Letters to the Editor — Sequim Gazette, March 1, 2017

Consider the alternatives

A letter in the current (Feb. 22) Sequim Gazette ridiculed efforts to move to alternative energy sources. The writer missed many important considerations in his diatribe.

No one expects an instant conversion to solar or wind energy with battery-powered jumbo jets. President Carter installed solar panels on the White House in the 1970s and President Reagan removed them when he took over, perhaps to show his support of the status quo.

In the intervening 50 years, the fossil fuel industry has successfully suppressed any significant effort to move gradually to alternative sources.

Even if you choose to ignore the damage that fossil fuels have caused for the past five decades, someday we will deplete our current profitable sources of fossil fuels. Then what, start from scratch?

Let’s quit hiding our heads in the sand and begin an intelligent transition to prevent further damage to our earth and an efficient movement to a cleaner world. It would create good, long-lasting jobs and might even diminish the earthquakes around Oklahoma City as a bonus.

Gerald Carpenter

Sequim

Regulation, with reason

Re: “Hypocrisy is evident” (Sequim Gazette, Feb. 22, page A-14) does not specify the “useless, job-killing federal regulations” the Trump administration seeks to nullify.
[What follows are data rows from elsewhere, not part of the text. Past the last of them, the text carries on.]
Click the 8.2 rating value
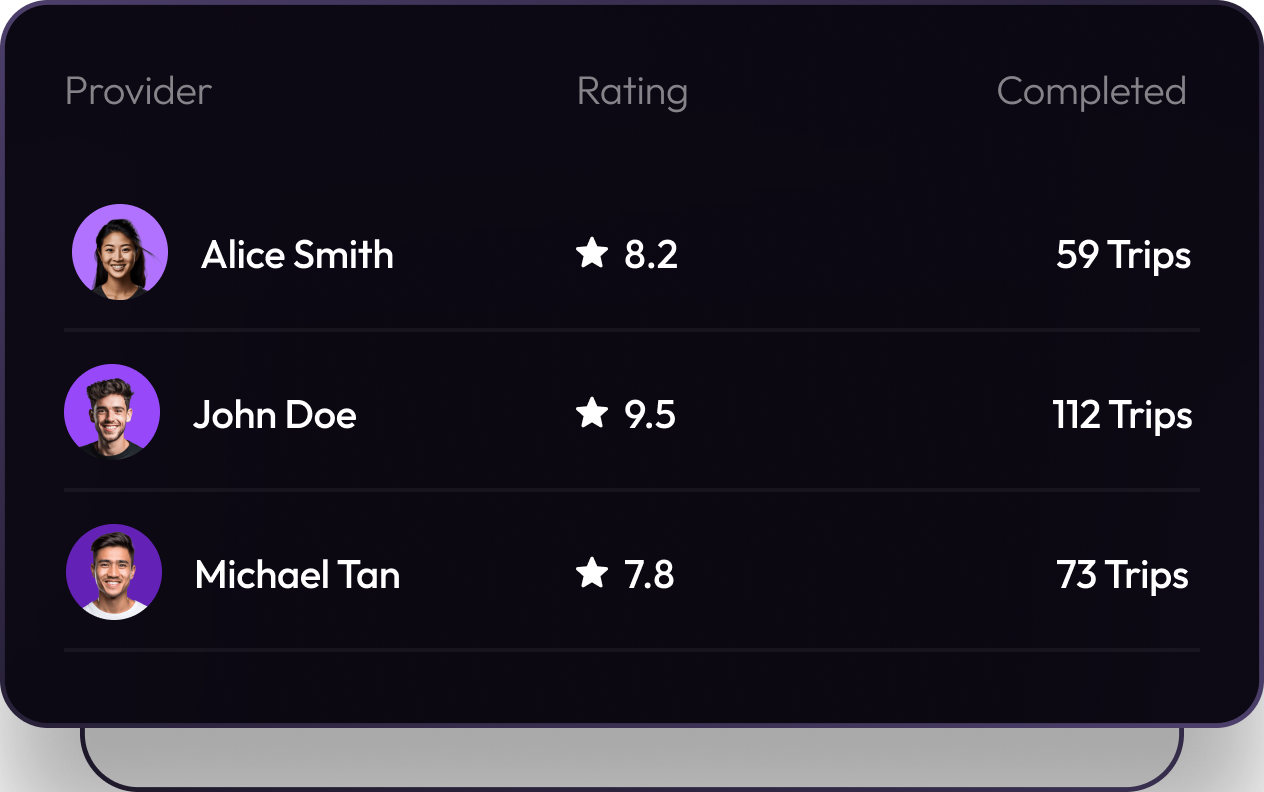The height and width of the screenshot is (792, 1264). click(x=651, y=255)
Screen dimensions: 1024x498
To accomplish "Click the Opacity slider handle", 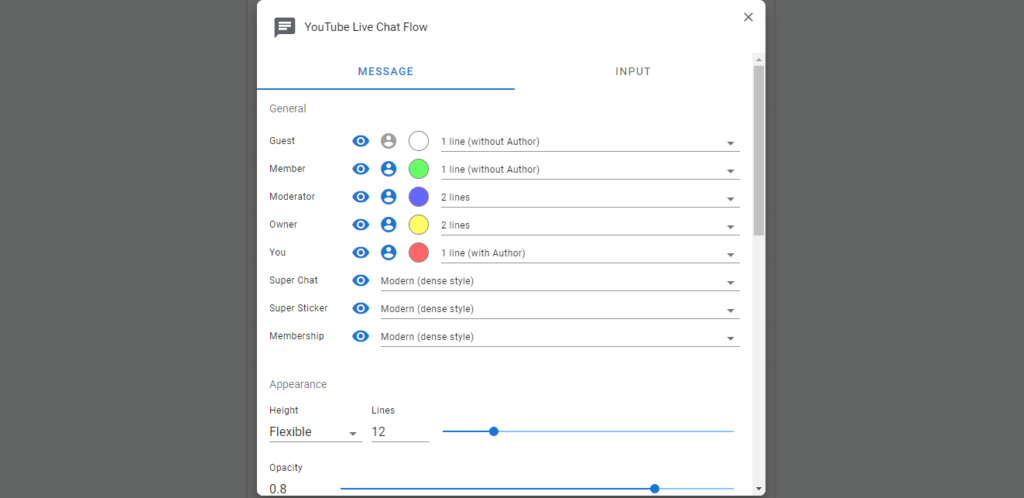I will tap(655, 489).
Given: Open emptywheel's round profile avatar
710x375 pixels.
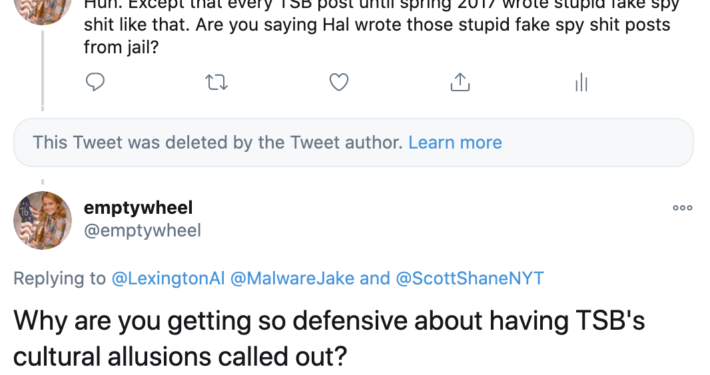Looking at the screenshot, I should 43,221.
Those old enough to recall Victory gardens should know of the deplorable working conditions in the Chicago meat packing industry as illustrated in “The Jungle” by Upton Sinclair.

Workers, many of them children, lost fingers, limbs and lives with no compensation for them or their families. They were an expendable commodity easily replaced.

Recall also the horror of the high-rise fire at the Triangle Shirtwaist Company in New York where 146 immigrant seamstresses, many of them teenagers, perished in the fire or leaped to their deaths because the doors were locked, blocked and opened inward.

It took tragedies and public outrage for the federal government to advocate for worker safety and regulate industries whose profit margins still remain strong in spite of federal regulatory mandates.